[Wpisy pobrane ze zbioru]
# # #
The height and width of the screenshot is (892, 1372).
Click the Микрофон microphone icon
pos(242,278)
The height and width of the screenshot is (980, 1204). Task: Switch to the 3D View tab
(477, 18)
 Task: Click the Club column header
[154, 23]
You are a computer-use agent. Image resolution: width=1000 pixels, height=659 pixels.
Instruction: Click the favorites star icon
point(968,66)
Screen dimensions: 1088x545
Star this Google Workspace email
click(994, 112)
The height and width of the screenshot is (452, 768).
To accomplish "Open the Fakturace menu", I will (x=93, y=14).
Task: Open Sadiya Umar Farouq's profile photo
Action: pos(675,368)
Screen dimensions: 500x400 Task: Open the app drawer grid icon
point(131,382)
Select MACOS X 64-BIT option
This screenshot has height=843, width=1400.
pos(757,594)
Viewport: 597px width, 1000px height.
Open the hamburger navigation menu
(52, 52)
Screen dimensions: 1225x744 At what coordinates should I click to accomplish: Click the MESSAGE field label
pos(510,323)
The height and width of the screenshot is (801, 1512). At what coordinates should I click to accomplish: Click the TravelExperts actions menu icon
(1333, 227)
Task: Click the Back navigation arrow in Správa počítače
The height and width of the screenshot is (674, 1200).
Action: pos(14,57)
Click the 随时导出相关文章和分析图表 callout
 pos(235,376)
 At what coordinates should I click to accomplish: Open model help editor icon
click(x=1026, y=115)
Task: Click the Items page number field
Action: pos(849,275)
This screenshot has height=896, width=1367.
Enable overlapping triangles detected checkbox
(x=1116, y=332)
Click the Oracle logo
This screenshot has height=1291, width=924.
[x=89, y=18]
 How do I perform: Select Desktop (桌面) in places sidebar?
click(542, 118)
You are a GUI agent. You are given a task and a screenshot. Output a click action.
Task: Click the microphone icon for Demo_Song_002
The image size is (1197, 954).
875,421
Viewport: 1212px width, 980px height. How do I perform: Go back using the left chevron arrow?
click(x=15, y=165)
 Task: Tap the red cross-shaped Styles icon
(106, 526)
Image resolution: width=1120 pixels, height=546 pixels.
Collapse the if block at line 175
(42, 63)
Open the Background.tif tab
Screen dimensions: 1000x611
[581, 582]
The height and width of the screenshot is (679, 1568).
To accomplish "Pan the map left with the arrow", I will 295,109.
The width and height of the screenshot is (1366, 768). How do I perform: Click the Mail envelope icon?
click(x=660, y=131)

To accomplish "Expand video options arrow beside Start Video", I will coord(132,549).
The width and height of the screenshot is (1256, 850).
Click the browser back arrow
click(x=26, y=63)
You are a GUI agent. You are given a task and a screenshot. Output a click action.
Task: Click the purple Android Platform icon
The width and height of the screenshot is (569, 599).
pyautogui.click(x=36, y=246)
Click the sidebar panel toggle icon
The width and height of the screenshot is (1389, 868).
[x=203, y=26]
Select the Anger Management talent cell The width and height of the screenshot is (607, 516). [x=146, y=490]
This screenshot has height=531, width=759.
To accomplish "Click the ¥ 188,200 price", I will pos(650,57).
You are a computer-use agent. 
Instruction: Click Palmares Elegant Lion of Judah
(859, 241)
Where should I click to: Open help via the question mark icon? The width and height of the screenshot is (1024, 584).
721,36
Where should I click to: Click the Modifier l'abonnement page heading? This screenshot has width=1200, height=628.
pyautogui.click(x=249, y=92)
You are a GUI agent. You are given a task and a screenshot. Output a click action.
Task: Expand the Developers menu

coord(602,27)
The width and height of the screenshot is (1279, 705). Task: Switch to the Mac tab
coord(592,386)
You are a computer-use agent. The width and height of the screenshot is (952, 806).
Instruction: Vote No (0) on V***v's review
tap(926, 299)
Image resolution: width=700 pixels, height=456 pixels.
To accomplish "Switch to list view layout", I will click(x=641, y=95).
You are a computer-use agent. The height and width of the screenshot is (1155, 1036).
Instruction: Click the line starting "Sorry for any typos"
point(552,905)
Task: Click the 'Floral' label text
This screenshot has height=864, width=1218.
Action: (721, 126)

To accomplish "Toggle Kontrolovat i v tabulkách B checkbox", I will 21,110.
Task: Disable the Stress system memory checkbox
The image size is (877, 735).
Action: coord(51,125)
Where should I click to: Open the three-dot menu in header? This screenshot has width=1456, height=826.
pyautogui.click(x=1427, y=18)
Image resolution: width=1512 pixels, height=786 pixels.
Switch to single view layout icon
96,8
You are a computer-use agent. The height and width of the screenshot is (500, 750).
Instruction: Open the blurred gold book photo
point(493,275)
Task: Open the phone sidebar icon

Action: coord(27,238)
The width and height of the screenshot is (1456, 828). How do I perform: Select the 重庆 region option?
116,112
# # #
> **CEL ĆWICZENIA**:
Przedstaw wszystkie powyższe pozycje jako tabelę Markdown z kolumnami „Nr” i „Wiersz”. W każdym wierszu tabeli podaj kolejny numer i jedną linię tekstu, pomijając puste linie.

> **ODPOWIEDŹ NA ZADANIE**:
| Nr | Wiersz |
|---|---|
| 1 | The height and width of the screenshot is (892, 1372). |
| 2 | Click the Микрофон microphone icon |
| 3 | pos(242,278) |
| 4 | The height and width of the screenshot is (980, 1204). Task: Switch to the 3D View tab |
| 5 | (477, 18) |
| 6 |  Task: Click the Club column header |
| 7 | [154, 23] |
| 8 | You are a computer-use agent. Image resolution: width=1000 pixels, height=659 pixels. |
| 9 | Instruction: Click the favorites star icon |
| 10 | point(968,66) |
| 11 | Screen dimensions: 1088x545 |
| 12 | Star this Google Workspace email |
| 13 | click(994, 112) |
| 14 | The height and width of the screenshot is (452, 768). |
| 15 | To accomplish "Open the Fakturace menu", I will (x=93, y=14). |
| 16 | Task: Open Sadiya Umar Farouq's profile photo |
| 17 | Action: pos(675,368) |
| 18 | Screen dimensions: 500x400 Task: Open the app drawer grid icon |
| 19 | point(131,382) |
| 20 | Select MACOS X 64-BIT option |
| 21 | This screenshot has height=843, width=1400. |
| 22 | pos(757,594) |
| 23 | Viewport: 597px width, 1000px height. |
| 24 | Open the hamburger navigation menu |
| 25 | (52, 52) |
| 26 | Screen dimensions: 1225x744 At what coordinates should I click to accomplish: Click the MESSAGE field label |
| 27 | pos(510,323) |
| 28 | The height and width of the screenshot is (801, 1512). At what coordinates should I click to accomplish: Click the TravelExperts actions menu icon |
| 29 | (1333, 227) |
| 30 | Task: Click the Back navigation arrow in Správa počítače |
| 31 | The height and width of the screenshot is (674, 1200). |
| 32 | Action: pos(14,57) |
| 33 | Click the 随时导出相关文章和分析图表 callout |
| 34 |  pos(235,376) |
| 35 |  At what coordinates should I click to accomplish: Open model help editor icon |
| 36 | click(x=1026, y=115) |
| 37 | Task: Click the Items page number field |
| 38 | Action: pos(849,275) |
| 39 | This screenshot has height=896, width=1367. |
| 40 | Enable overlapping triangles detected checkbox |
| 41 | (x=1116, y=332) |
| 42 | Click the Oracle logo |
| 43 | This screenshot has height=1291, width=924. |
| 44 | [x=89, y=18] |
| 45 |  How do I perform: Select Desktop (桌面) in places sidebar? |
| 46 | click(542, 118) |
| 47 | You are a GUI agent. You are given a task and a screenshot. Output a click action. |
| 48 | Task: Click the microphone icon for Demo_Song_002 |
| 49 | The image size is (1197, 954). |
| 50 | 875,421 |
| 51 | Viewport: 1212px width, 980px height. How do I perform: Go back using the left chevron arrow? |
| 52 | click(x=15, y=165) |
| 53 |  Task: Tap the red cross-shaped Styles icon |
| 54 | (106, 526) |
| 55 | Image resolution: width=1120 pixels, height=546 pixels. |
| 56 | Collapse the if block at line 175 |
| 57 | (42, 63) |
| 58 | Open the Background.tif tab |
| 59 | Screen dimensions: 1000x611 |
| 60 | [581, 582] |
| 61 | The height and width of the screenshot is (679, 1568). |
| 62 | To accomplish "Pan the map left with the arrow", I will 295,109. |
| 63 | The width and height of the screenshot is (1366, 768). How do I perform: Click the Mail envelope icon? |
| 64 | click(x=660, y=131) |
| 65 | To accomplish "Expand video options arrow beside Start Video", I will coord(132,549). |
| 66 | The width and height of the screenshot is (1256, 850). |
| 67 | Click the browser back arrow |
| 68 | click(x=26, y=63) |
| 69 | You are a GUI agent. You are given a task and a screenshot. Output a click action. |
| 70 | Task: Click the purple Android Platform icon |
| 71 | The width and height of the screenshot is (569, 599). |
| 72 | pyautogui.click(x=36, y=246) |
| 73 | Click the sidebar panel toggle icon |
| 74 | The width and height of the screenshot is (1389, 868). |
| 75 | [x=203, y=26] |
| 76 | Select the Anger Management talent cell The width and height of the screenshot is (607, 516). [x=146, y=490] |
| 77 | This screenshot has height=531, width=759. |
| 78 | To accomplish "Click the ¥ 188,200 price", I will pos(650,57). |
| 79 | You are a computer-use agent.  |
| 80 | Instruction: Click Palmares Elegant Lion of Judah |
| 81 | (859, 241) |
| 82 | Where should I click to: Open help via the question mark icon? The width and height of the screenshot is (1024, 584). |
| 83 | 721,36 |
| 84 | Where should I click to: Click the Modifier l'abonnement page heading? This screenshot has width=1200, height=628. |
| 85 | pyautogui.click(x=249, y=92) |
| 86 | You are a GUI agent. You are given a task and a screenshot. Output a click action. |
| 87 | Task: Expand the Developers menu |
| 88 | coord(602,27) |
| 89 | The width and height of the screenshot is (1279, 705). Task: Switch to the Mac tab |
| 90 | coord(592,386) |
| 91 | You are a computer-use agent. The width and height of the screenshot is (952, 806). |
| 92 | Instruction: Vote No (0) on V***v's review |
| 93 | tap(926, 299) |
| 94 | Image resolution: width=700 pixels, height=456 pixels. |
| 95 | To accomplish "Switch to list view layout", I will click(x=641, y=95). |
| 96 | You are a computer-use agent. The height and width of the screenshot is (1155, 1036). |
| 97 | Instruction: Click the line starting "Sorry for any typos" |
| 98 | point(552,905) |
| 99 | Task: Click the 'Floral' label text |
| 100 | This screenshot has height=864, width=1218. |
| 101 | Action: (721, 126) |
| 102 | To accomplish "Toggle Kontrolovat i v tabulkách B checkbox", I will 21,110. |
| 103 | Task: Disable the Stress system memory checkbox |
| 104 | The image size is (877, 735). |
| 105 | Action: coord(51,125) |
| 106 | Where should I click to: Open the three-dot menu in header? This screenshot has width=1456, height=826. |
| 107 | pyautogui.click(x=1427, y=18) |
| 108 | Image resolution: width=1512 pixels, height=786 pixels. |
| 109 | Switch to single view layout icon |
| 110 | 96,8 |
| 111 | You are a computer-use agent. The height and width of the screenshot is (500, 750). |
| 112 | Instruction: Open the blurred gold book photo |
| 113 | point(493,275) |
| 114 | Task: Open the phone sidebar icon |
| 115 | Action: coord(27,238) |
| 116 | The width and height of the screenshot is (1456, 828). How do I perform: Select the 重庆 region option? |
| 117 | 116,112 |